The records
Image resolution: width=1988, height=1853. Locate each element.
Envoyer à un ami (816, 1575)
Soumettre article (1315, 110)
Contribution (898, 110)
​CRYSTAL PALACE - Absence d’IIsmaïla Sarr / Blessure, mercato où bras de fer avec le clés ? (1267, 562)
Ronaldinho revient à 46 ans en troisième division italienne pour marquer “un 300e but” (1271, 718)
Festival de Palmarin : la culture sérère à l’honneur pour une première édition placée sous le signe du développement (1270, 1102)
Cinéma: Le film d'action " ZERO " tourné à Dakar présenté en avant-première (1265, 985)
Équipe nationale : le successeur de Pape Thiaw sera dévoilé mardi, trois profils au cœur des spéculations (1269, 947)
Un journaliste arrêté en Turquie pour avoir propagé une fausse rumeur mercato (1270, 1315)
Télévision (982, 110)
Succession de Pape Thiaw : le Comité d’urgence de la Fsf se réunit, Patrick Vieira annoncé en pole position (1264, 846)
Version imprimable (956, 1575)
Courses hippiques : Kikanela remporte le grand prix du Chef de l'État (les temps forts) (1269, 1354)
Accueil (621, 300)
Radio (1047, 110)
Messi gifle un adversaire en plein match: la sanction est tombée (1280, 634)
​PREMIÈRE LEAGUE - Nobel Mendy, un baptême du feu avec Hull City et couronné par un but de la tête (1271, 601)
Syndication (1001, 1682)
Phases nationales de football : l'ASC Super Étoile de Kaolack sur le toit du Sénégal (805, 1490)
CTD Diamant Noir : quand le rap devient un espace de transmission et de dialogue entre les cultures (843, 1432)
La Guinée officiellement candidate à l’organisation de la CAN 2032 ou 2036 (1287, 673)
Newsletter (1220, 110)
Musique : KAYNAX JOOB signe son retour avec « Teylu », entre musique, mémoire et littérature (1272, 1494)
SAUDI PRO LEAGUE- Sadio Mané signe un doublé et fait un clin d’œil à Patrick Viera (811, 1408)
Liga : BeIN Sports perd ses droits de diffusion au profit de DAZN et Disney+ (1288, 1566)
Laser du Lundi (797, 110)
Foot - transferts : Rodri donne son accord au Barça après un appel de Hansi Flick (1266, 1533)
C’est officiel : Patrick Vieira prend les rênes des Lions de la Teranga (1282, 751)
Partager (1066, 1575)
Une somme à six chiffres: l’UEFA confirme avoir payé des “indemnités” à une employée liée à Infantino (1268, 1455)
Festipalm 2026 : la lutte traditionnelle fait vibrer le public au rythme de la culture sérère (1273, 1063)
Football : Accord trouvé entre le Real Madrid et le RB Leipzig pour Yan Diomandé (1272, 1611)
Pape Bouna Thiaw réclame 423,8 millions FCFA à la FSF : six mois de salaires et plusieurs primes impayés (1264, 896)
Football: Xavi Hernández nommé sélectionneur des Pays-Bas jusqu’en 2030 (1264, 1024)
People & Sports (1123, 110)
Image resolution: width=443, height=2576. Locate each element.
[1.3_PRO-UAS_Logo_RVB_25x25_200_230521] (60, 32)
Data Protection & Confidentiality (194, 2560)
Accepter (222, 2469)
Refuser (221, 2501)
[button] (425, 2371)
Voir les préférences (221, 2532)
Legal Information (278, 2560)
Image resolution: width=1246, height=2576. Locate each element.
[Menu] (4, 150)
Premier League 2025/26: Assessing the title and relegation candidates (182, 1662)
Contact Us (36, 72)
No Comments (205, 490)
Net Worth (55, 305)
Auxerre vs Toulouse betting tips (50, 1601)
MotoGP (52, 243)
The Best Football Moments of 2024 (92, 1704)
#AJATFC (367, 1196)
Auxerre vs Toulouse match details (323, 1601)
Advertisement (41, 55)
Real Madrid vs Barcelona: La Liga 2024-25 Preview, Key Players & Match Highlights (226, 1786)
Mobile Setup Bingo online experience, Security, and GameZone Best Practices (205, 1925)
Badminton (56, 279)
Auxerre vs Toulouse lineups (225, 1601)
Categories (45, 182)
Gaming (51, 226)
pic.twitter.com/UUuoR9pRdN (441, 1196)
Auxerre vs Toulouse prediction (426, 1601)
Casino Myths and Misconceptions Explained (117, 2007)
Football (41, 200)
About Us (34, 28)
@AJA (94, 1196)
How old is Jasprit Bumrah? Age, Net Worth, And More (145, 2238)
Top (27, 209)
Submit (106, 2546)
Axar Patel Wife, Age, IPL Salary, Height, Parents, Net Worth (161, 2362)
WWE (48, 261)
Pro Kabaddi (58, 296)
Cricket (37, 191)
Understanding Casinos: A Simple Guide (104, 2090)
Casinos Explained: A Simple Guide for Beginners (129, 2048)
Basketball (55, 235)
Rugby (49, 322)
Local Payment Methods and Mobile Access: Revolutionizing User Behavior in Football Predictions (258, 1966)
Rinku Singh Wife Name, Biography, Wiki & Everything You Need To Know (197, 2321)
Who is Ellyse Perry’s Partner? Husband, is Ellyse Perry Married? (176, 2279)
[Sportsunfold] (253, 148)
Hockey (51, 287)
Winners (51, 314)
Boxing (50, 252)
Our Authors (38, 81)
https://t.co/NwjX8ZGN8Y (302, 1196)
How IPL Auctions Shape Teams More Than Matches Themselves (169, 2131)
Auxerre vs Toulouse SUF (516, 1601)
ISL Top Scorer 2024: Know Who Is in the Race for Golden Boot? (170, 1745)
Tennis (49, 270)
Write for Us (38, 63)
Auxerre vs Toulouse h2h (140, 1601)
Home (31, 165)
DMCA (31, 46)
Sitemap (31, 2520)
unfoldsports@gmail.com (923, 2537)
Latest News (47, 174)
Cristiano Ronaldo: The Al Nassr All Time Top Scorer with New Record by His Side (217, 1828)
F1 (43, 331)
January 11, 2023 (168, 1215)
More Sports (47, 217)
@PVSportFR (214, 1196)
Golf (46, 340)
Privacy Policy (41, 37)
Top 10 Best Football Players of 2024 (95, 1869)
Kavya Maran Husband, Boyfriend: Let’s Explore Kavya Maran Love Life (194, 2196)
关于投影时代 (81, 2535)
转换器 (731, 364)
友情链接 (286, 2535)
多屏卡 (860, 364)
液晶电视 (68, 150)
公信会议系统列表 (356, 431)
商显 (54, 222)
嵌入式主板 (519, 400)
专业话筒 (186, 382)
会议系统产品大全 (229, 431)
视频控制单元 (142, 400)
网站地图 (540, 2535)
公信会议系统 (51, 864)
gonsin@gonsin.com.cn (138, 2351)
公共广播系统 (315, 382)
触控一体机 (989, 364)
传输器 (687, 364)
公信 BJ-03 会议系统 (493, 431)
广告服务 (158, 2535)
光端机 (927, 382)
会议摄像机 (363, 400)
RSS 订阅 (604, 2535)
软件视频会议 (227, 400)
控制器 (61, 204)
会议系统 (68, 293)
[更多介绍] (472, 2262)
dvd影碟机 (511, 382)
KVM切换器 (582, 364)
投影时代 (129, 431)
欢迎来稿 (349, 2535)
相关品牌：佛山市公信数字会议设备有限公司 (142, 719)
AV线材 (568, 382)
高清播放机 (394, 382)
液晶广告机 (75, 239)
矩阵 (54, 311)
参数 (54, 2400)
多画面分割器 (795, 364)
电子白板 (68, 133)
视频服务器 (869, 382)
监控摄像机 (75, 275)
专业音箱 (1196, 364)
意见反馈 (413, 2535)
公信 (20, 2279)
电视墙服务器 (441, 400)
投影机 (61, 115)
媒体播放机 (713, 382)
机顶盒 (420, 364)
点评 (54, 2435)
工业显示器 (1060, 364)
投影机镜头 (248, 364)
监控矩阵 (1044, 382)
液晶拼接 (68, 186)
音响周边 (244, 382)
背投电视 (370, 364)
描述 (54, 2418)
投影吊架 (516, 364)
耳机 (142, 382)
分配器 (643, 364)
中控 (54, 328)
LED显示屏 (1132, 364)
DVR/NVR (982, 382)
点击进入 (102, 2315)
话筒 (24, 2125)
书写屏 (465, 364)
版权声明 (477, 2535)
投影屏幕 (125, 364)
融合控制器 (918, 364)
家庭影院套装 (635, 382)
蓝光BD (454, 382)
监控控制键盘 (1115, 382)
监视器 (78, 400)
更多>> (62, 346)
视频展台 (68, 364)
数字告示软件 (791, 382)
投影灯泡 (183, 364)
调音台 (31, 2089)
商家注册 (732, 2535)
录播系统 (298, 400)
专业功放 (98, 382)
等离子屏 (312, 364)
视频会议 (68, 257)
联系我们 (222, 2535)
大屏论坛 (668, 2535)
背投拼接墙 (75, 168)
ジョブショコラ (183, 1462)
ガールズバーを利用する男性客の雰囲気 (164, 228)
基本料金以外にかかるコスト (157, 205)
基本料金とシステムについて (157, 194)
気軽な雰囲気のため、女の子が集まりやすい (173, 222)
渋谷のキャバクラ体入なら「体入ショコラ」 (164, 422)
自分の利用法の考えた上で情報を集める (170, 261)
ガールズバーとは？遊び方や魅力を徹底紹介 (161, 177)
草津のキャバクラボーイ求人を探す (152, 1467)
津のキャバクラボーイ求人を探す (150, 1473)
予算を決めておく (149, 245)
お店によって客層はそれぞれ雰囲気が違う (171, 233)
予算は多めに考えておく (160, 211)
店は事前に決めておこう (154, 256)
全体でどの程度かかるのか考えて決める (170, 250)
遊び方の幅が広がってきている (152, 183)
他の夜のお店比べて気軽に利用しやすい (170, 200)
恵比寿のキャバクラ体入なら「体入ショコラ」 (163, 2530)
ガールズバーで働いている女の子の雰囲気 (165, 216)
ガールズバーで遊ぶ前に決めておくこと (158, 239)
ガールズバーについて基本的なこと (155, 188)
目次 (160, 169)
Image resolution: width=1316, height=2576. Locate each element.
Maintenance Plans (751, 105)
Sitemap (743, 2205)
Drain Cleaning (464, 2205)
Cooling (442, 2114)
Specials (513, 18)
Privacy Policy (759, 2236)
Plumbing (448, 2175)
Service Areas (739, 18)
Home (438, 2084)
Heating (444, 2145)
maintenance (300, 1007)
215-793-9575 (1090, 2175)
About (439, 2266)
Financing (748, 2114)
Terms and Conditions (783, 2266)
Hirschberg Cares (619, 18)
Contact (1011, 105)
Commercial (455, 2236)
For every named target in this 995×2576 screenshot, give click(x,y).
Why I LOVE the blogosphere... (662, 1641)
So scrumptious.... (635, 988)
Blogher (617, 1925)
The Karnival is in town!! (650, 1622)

Problem requirements
Print exactly the lines above, between the one holding "公信会议系统列表 (356, 431)" and the one holding "电视墙服务器 (441, 400)", inclusive, and nothing besides.

Output below
公信会议系统列表 (356, 431)
商显 (54, 222)
嵌入式主板 (519, 400)
专业话筒 (186, 382)
会议系统产品大全 (229, 431)
视频控制单元 (142, 400)
网站地图 (540, 2535)
公信会议系统 (51, 864)
gonsin@gonsin.com.cn (138, 2351)
公共广播系统 (315, 382)
触控一体机 (989, 364)
传输器 (687, 364)
公信 BJ-03 会议系统 (493, 431)
广告服务 (158, 2535)
光端机 (927, 382)
会议摄像机 (363, 400)
RSS 订阅 (604, 2535)
软件视频会议 (227, 400)
控制器 (61, 204)
会议系统 (68, 293)
[更多介绍] (472, 2262)
dvd影碟机 (511, 382)
KVM切换器 (582, 364)
投影时代 (129, 431)
欢迎来稿 (349, 2535)
相关品牌：佛山市公信数字会议设备有限公司 (142, 719)
AV线材 (568, 382)
高清播放机 (394, 382)
液晶广告机 (75, 239)
矩阵 (54, 311)
参数 (54, 2400)
多画面分割器 (795, 364)
电子白板 (68, 133)
视频服务器 (869, 382)
监控摄像机 (75, 275)
专业音箱 (1196, 364)
意见反馈 (413, 2535)
公信 (20, 2279)
电视墙服务器 (441, 400)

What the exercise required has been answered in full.